PRIMA DI AVVENTO

    avv. 1 L’Avvento è tempo di speranza, di vigilanza, di risveglio; non è un momento a sé stante, nella ricerca di emozioni da vivere al cospetto di chi ha rivoluzionato la traiettoria della storia umana, ma è un modo di vivere e di pensare secondo Cristo e secondo il suo Vangelo. Così vissuto, l’Avvento è o diventa realmente il paradigma di ciò che deve essere la nostra esistenza. Un’esistenza non chiusa nel torpore delle false sicurezze, ma attenta a cogliere i segni del passaggio del Signore, che bussa alle porte del nostro cuore.

Oggi più che mai dobbiamo sapere chi siamo, dove andiamo; dobbiamo conoscere quale è la nostra speranza. Non possiamo capire la nostra umanità, se guardiamo solo al presente: noi   siamo proiettati nel futuro.  Ed è solo questo futuro che ci manifesta chi siamo. L’Evangelista Giovanni dice:”Carissimi, fin d’ora noi siamo figli di Dio, ma ciò che saremo non è stato ancora rivelato. Sappiamo però che quando Egli si sarà manifestato, noi saremo simili a Lui, perché lo vedremo così come Egli è” (Gv. 31-5).
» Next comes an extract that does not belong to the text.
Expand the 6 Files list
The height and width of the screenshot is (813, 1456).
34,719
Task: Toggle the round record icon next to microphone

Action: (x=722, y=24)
Parole audaci che esprimono la nostra eredità futura: la divinità di Cristo Salvatore sarà intimamente connessa con la nostra divinizzazione di salvati. Ed in questa intimità, e solo in essa, sapremo chi realmente siamo. Abbiamo quindi bisogno di trascendenza, di eternità: qualsiasi altra speranza che non sia eterna, ci risulta, infatti, menzognera. Solo la fede nella eternità riunisce presente e futuro; essa trascende l’istante, ma, nello stesso tempo, gli dà un valore immenso; per cui tutti gli istanti vissuti in grazia di Dio, rientrano nell’eternità. Allora, se siamo fatti per la eternità, per incontrarci un giorno con il Signore, non ha senso costruire qui, su questa terra la grande torre di Babele, fonte di confusione e di disfattismo; né ha senso alcuno farsi la piccola torre di avorio, nella quale gustare la propria ingordigia, dimenticando quanto Gesù dice:”A che serve guadagnare il mondo, se poi perderai l’eternità?”.

Di fronte alla caduta di tante speranze apparenti, che per secoli hanno costituito la fragile torre di Babele, come il marxismo, proiettato in un futuro immaginario e dannoso; oppure l’edonismo, immerso in un presente senza futuro, sfuggente che sbocca nel nulla, abbiamo bisogno di una speranza che non inganna. Non possiamo fermarci a guardare sorpresi la segnaletica della morte, dubbiosi che la vita non sia altro che una sua variazione, e, quindi, un non senso. Non possiamo vivere senza speranza, anzi abbiamo bisogno di sperare, se vogliamo sopravvivere. Nella provvisorietà delle cose, nella fragilità di quanto ci circonda, c’è una sola speranza che non inganna: è Gesù Cristo, il quale nel Vangelo odierno proclama:”la vostra  liberazione è vicina”. Una vicinanza temporalmente indeterminata, che ci deve coinvolgere in un’attesa vigile, operosa che parte dalla Sua contemplazione e discende sul versante della nostra quotidianità. E’ Lui, Gesù Cristo, la pietra angolare sulla quale possiamo e dobbiamo progettare e realizzare l’edificio della  nostra liberazione: una liberazione che agisce nella profondità dei cuori e ci converte alla speranza vigilante. Vigilanza per non cadere in “dissipazioni, ubriachezze ed affanni della vita”, e per essere sempre desti, vegliando in preghiera, preparati all’avvento di Gesù che salva; vigilanza in cammino sulla strada giusta della verità, per non sbandare nel deserto, nella oscura notte dei dubbi; vigilanza per non cadere nella ragnatela della superficialità, convinti di essere in attesa non di qualcosa, ma di un evento, di un giorno, di una persona: Lui, Gesù Cristo, il punto di riferimento delle nostre piccole e grandi scelte, il ponte tra l’aldilà che ci aspetta e l’aldiquà che viviamo come pellegrini, mendicanti del Cielo.